The digital mapping project is part of a joint programme undertaken by the department of biotechnology (dbt), department of space and the Union ministry of environment and forests. "The role of dbt is to map the gene pool of plant species," says Renu Swarup, director, dbt. The data generated by the mapping will be compiled as a 'Biodiversity Atlas and Database of India', a repository of vast plant resources that are important economically and ecologically.
It is hoped that the study will help in providing vital information for conservation of biodiversity. The project is also expected to facilitate bioprospecting in India. This research will also benefit the international scientific community.
While the first phase of mapping covered 46 per cent of the total forest cover in India, the second phase involves study of the Eastern Ghats, central India and the mangrove regions.
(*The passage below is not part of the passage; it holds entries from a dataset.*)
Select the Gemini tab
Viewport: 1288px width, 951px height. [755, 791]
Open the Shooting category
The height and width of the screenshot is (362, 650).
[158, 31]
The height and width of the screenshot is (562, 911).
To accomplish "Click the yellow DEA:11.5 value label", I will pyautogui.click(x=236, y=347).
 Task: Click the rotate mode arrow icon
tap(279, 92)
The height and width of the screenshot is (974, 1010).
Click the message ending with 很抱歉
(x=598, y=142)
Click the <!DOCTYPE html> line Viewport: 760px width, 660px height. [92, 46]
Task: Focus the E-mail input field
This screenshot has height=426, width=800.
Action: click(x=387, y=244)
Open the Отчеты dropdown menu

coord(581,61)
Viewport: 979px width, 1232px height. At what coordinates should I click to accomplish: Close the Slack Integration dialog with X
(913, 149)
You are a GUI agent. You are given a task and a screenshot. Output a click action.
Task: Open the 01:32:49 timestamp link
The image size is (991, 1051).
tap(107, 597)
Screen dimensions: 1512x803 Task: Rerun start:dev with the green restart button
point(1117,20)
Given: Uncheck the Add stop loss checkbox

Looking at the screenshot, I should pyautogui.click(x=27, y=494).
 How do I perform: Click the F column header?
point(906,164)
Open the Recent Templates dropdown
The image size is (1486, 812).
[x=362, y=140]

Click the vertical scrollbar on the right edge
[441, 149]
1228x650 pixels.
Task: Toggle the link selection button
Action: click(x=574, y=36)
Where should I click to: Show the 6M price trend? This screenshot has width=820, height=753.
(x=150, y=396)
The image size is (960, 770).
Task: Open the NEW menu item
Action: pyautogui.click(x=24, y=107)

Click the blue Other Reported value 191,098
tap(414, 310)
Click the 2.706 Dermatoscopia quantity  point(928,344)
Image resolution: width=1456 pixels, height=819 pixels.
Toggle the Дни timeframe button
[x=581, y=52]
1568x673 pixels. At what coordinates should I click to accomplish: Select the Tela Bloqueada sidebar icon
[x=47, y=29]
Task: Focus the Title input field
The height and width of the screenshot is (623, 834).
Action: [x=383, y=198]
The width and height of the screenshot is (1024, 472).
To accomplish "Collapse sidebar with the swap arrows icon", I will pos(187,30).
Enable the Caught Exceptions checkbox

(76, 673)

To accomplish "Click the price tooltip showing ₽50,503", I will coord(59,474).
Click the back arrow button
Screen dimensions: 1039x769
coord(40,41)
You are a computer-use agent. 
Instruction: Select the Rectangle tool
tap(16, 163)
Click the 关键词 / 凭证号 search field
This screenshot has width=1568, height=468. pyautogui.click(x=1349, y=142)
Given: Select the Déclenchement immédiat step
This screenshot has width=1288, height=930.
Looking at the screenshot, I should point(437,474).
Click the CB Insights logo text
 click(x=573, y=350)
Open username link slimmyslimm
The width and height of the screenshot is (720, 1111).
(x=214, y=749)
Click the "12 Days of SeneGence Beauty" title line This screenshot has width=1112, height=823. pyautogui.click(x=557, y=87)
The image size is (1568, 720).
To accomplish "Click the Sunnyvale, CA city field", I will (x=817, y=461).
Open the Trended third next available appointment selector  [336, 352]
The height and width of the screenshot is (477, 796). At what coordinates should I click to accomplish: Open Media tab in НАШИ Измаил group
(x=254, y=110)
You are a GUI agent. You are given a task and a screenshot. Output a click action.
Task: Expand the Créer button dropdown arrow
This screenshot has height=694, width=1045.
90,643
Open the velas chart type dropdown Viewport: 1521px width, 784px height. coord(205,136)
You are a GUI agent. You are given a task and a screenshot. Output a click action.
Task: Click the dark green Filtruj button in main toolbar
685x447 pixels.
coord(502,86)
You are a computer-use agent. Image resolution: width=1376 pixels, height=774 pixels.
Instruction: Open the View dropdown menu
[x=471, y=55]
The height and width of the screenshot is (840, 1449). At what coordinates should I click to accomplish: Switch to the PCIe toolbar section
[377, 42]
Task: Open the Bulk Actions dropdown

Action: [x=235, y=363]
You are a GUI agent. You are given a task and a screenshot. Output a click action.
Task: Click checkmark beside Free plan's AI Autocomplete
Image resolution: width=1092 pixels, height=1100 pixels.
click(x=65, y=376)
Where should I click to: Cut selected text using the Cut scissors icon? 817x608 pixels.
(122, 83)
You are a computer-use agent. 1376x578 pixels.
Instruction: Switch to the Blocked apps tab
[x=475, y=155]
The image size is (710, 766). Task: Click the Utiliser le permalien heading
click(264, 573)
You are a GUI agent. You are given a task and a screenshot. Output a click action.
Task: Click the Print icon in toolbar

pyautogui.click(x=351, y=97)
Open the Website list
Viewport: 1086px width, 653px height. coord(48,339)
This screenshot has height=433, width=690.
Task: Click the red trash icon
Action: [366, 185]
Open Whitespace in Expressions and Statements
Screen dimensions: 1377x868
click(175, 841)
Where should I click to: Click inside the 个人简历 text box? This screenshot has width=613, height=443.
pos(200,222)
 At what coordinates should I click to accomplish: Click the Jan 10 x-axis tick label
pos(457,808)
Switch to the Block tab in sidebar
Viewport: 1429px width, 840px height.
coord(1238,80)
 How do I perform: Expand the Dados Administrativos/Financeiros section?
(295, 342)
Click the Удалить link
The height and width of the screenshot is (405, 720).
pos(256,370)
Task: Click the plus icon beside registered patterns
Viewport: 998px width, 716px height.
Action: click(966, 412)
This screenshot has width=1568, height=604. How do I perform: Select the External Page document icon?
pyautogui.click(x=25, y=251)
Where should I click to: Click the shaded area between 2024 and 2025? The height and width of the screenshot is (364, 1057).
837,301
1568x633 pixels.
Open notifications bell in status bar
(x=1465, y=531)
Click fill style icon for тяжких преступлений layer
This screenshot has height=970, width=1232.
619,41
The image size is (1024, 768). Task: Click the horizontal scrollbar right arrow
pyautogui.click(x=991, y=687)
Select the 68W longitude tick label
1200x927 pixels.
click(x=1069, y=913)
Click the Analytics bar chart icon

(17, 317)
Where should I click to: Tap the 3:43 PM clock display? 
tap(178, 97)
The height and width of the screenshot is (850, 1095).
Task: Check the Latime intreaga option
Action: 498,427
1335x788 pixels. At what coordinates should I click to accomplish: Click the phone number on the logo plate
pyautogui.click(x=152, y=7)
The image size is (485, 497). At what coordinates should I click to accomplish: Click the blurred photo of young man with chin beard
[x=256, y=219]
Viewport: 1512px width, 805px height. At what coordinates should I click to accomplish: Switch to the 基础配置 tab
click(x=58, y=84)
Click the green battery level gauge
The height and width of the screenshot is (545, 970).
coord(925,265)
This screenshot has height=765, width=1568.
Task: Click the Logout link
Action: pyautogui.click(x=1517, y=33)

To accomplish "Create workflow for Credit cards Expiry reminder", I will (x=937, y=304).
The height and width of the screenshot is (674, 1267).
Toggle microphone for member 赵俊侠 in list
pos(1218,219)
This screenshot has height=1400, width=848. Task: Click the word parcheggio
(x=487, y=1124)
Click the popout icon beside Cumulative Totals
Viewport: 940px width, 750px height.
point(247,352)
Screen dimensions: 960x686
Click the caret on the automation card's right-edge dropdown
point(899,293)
Scientists who carried out the survey relied on intensive field samples, knowledge base of local people and aerial mapping using remote sensing satellite.
Consonant with sound statistical practices, about 5,100 samples from different vegetation types were used to derive variability of species, the ecological status of medicinal plants, their endemism and ecological sensitivity. Recorded data from the study shows that over 80 to 90 per cent of the world's food requirements are met with by 10 to 20 plant species.
Three important high-altitude medicinal plants -- Ephedra gerardiana, Hippophae rhamnioides and Texus wallichiana -- have been mapped. The curative value of these species with regard to the altitudes in which they occur has also been investigated.